Acid Reflux Symptoms

The LES (lower esophageal sphincter) is a muscle-like valve at your stomach’s entrance. When food goes through the LES, it shuts, but suppose it fails to close completely or opens too many times. In that case, it allows the acid that your stomach produces to find its way into the esophagus. This can cause a burning sensation in the lower chest region known as acid reflux or heartburn.

Foods That Can Help Manage the Symptoms of Acid Reflux

Certain foods can help manage the symptoms of acid reflux, combined with lifestyle adjustments or medication if the condition is particularly severe. Food is the most natural method of acid reflux treatment and symptoms management. Here are some ideal foods:


Ginger is a natural heartburn treatment and one of the most appropriate digestive aids due to its medicinal and anti-inflammatory properties. Its alkaline nature soothes digestive tract irritations and eases other gastrointestinal issues. Any time you feel heartburn accumulating, try drinking ginger tea. You can also add sliced or grated ginger root to a smoothie or other recipe to alleviate the symptoms.

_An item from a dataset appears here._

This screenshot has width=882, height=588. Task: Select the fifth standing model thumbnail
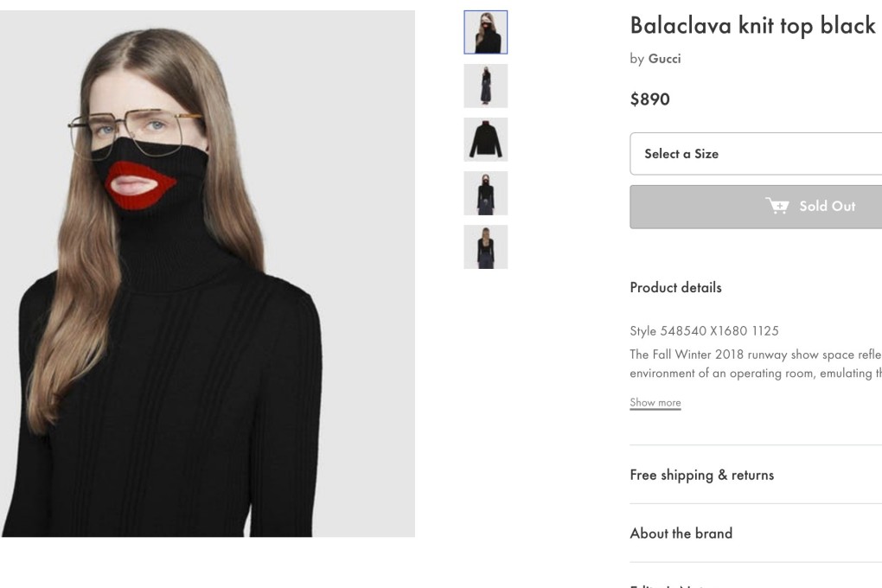pyautogui.click(x=486, y=246)
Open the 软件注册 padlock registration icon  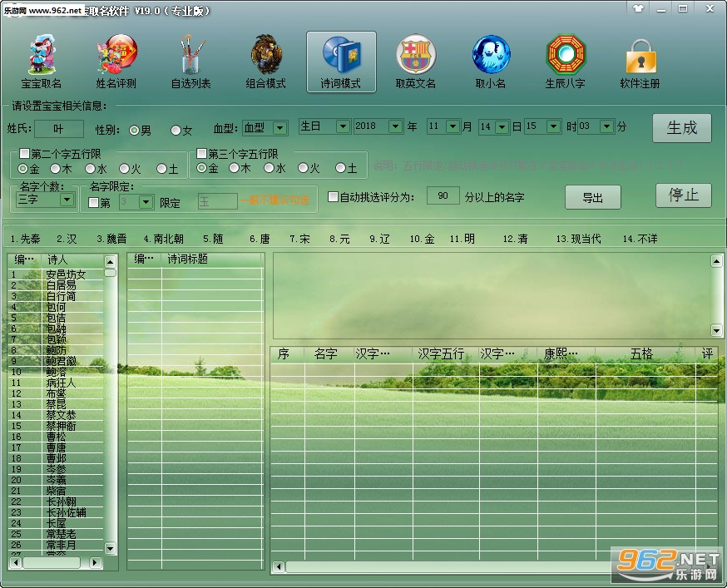(640, 62)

Oatmeal can help prevent symptoms of acid reflux, as well as other foods high in fiber. Oatmeal is a whole grain, an impressive fiber source, and a favorite snack for many. A fiber-rich diet has been associated with reduced chances of acid reflux occurrence. Whole-grain rice and whole-grain bread are other sources of high-fiber.

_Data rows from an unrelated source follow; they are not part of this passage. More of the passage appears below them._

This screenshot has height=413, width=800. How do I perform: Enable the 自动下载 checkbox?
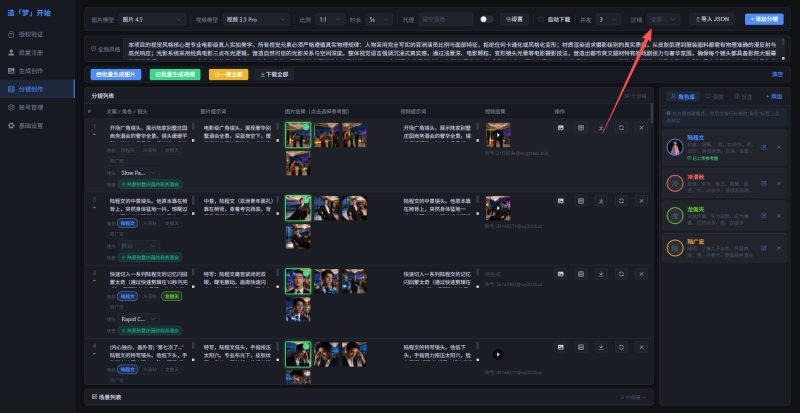[540, 19]
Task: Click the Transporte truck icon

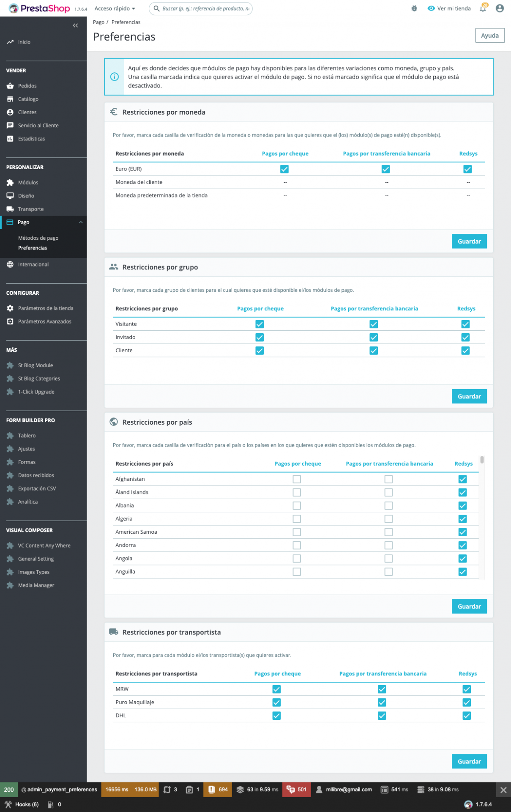Action: click(x=10, y=209)
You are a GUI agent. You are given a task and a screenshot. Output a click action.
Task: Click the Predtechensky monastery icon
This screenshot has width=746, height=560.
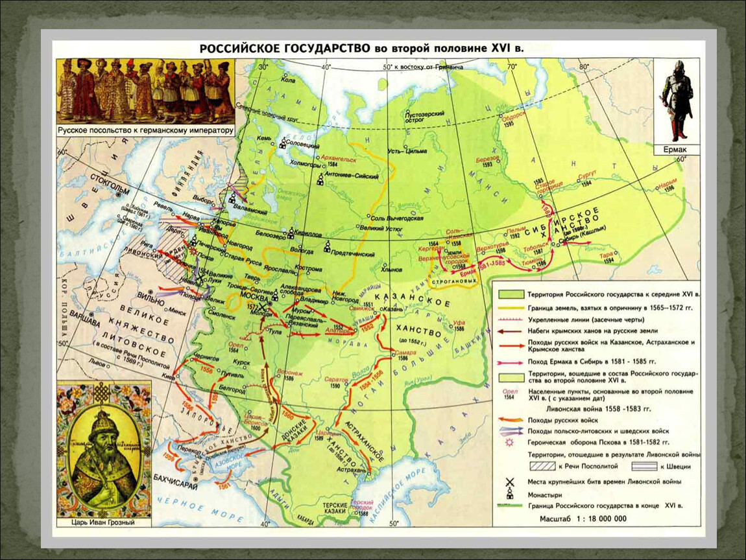point(328,246)
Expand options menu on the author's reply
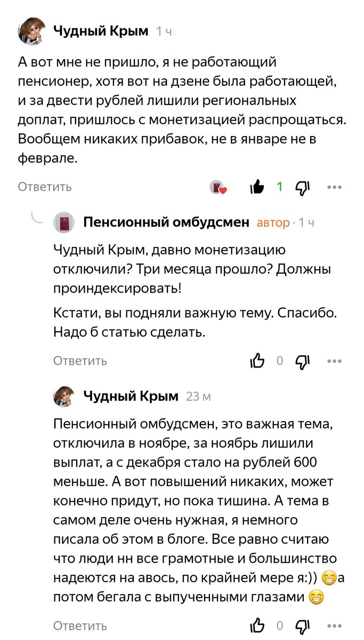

Not only does fiber encourage bowel wellbeing, but it also decreases constipation and helps you feel satisfied long after you’ve eaten. Naturally, you are unlikely to overeat when you’re feeling satisfied. This reduces the possibility of regurgitation from your stomach into your esophagus. When taking oatmeal, use low-fat milk like almond milk or any other high alkaline milk.

Green Vegetables

High alkaline foods are good for acid reflux as they are suitable for the digestive system. They will also reduce the production of stomach acid as they are naturally low in sugar and fat. If you already love green vegetables, then it won’t be a struggle to take more of them. Foods like kales, spinach, brussels sprouts, broccoli, cucumbers, green beans, and asparagus are highly alkaline and calm acid reflux.

Milk & Yoghurt

Whole milk is ideal if it contains the full amount of fat – 2% fat, alongside non-fat and skim milk. The fat in milk may exacerbate acid reflux. Still, low-fat milk can be used as a quick aid for acidic reflux and relieve heartburn symptoms as it protects the stomach lining from acid.

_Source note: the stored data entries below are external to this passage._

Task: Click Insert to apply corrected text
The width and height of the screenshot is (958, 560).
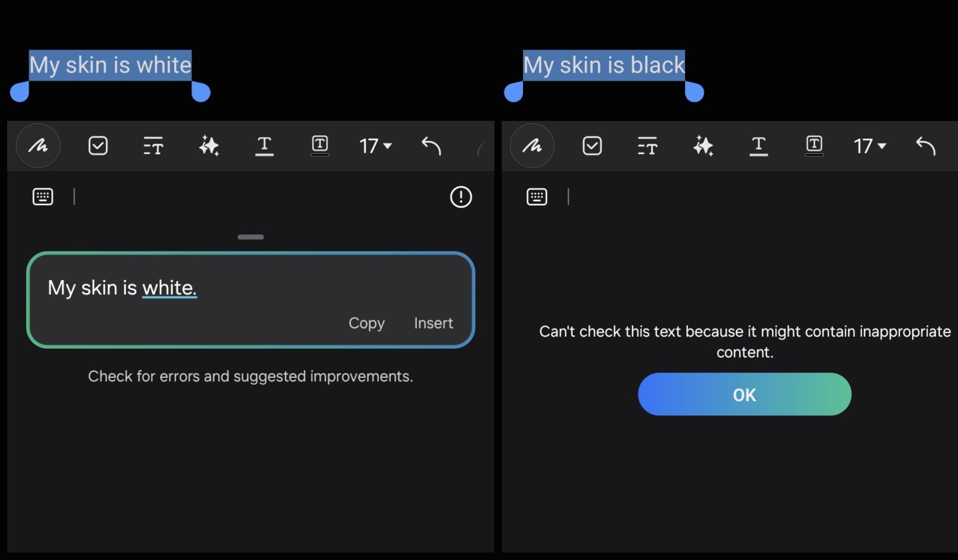Action: point(433,323)
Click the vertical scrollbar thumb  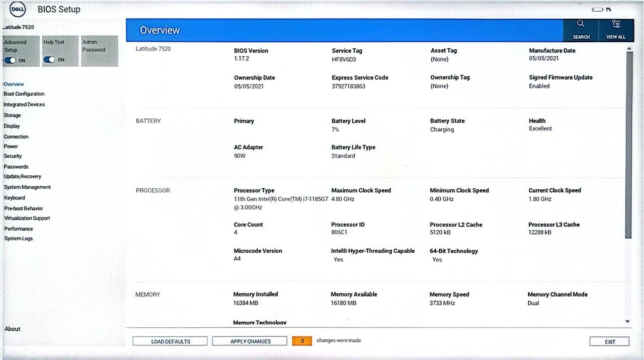628,145
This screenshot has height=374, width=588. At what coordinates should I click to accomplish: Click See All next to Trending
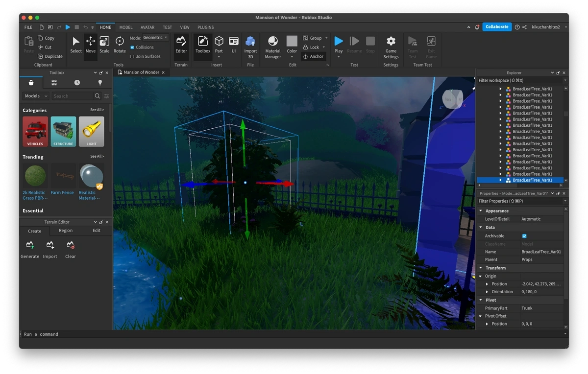(97, 157)

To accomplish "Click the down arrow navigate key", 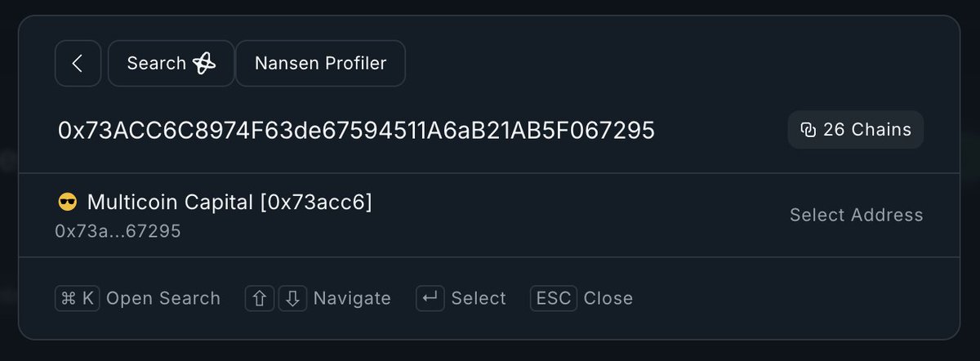I will pyautogui.click(x=292, y=298).
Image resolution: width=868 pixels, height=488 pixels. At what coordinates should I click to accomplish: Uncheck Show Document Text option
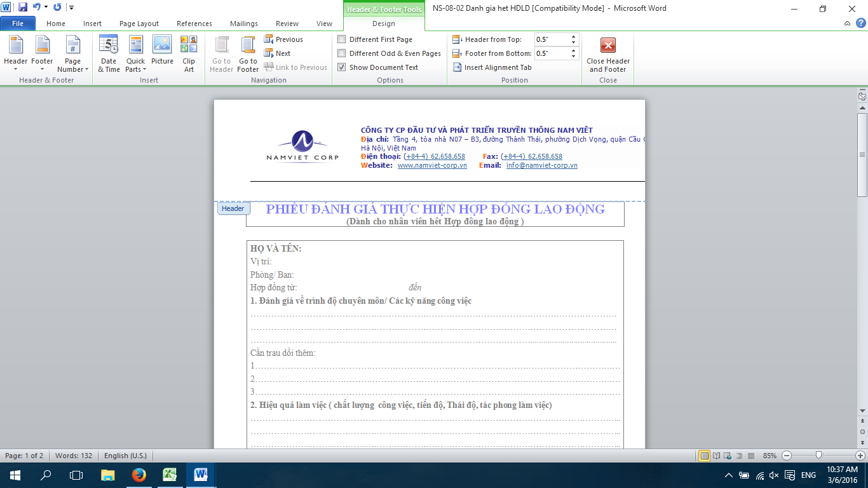point(342,67)

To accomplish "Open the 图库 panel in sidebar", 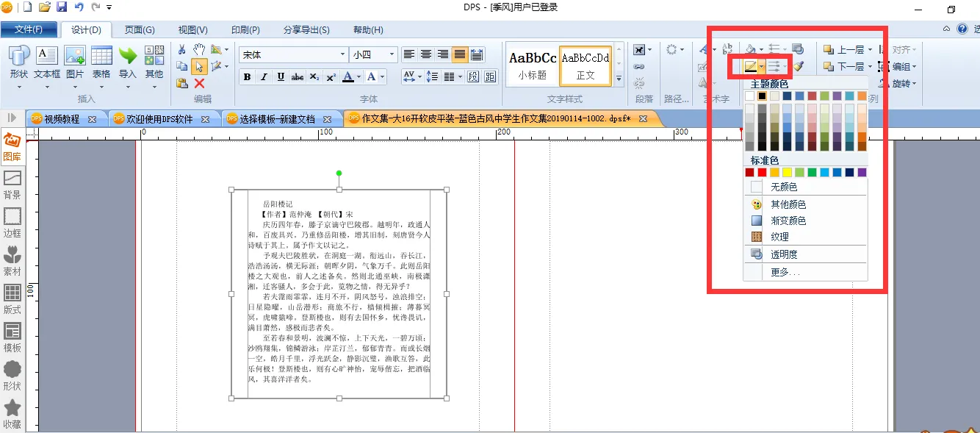I will (12, 147).
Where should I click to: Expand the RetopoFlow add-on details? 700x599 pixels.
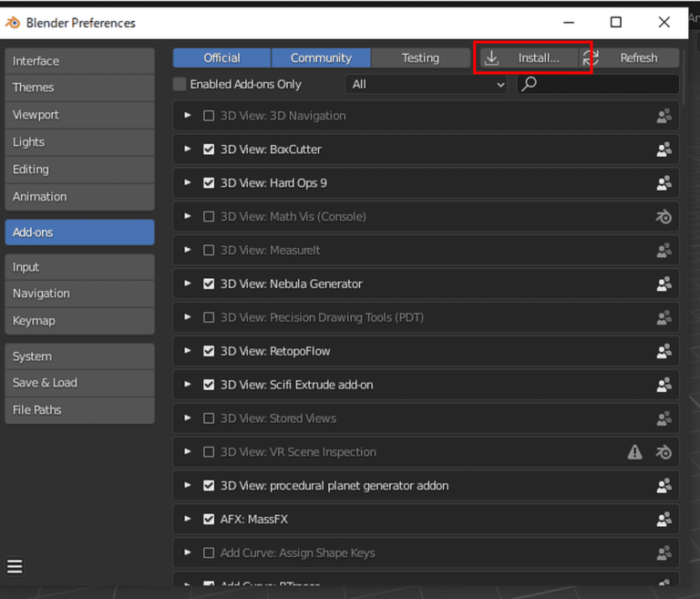pos(188,351)
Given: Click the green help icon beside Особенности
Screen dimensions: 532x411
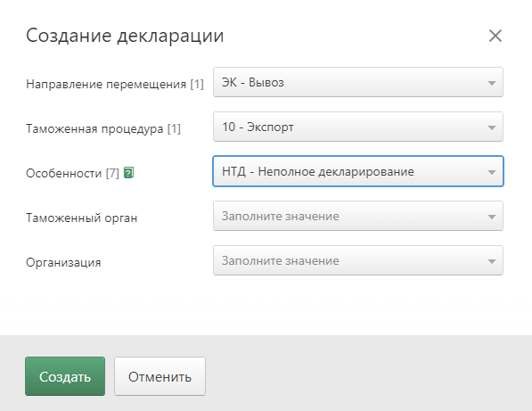Looking at the screenshot, I should (x=128, y=173).
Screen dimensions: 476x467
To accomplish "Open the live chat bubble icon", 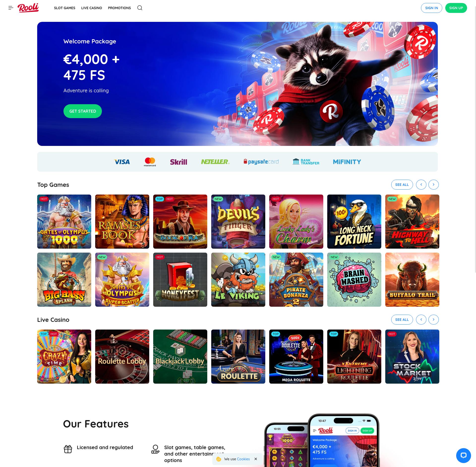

Low-fat yogurt soothes the stomach to keep you comfortable. It contains probiotics, a form of healthy bacteria found in the digestive tract that can stimulate the immune system and increase digestion. Yogurt also increases the ability to digest food efficiently because it is a healthy protein source. Add a little ginger to your yogurt to make it more effective.

Non-Citrus Fruits

Although studies have found that people with a higher fruit intake have a lower risk of acid reflux, it’s safer to make sure you eat only non-citrus fruit, like apples, pears, bananas, and melons. These have less possibility of triggering acid reflux symptoms than other, more acidic fruits. Bananas are low in acid; hence, they coat the esophageal lining when irritated, thus working as a natural acid reflux treatment. Bananas are also high in fiber content, which helps the digestive system operate at optimal performance, thus eliminating indigestion.

When food remains in the digestive tract, it continues to generate acid, which will then cause acidic reflux. However, pectin, a soluble fiber found in bananas, assists in pushing the food in the stomach through the digestive tract. Another good source is melon. Several acidic medications contain magnesium, a natural element found in melons.

Lean Meat

Lean meat is low in fat and helps to minimize acid reflux symptoms. Meats such as fish, seafood, turkey, and chicken are examples of lean meat. The most appropriate preparation methods are baking, grilling, poaching, or baking to eliminate the addition of cooking fats.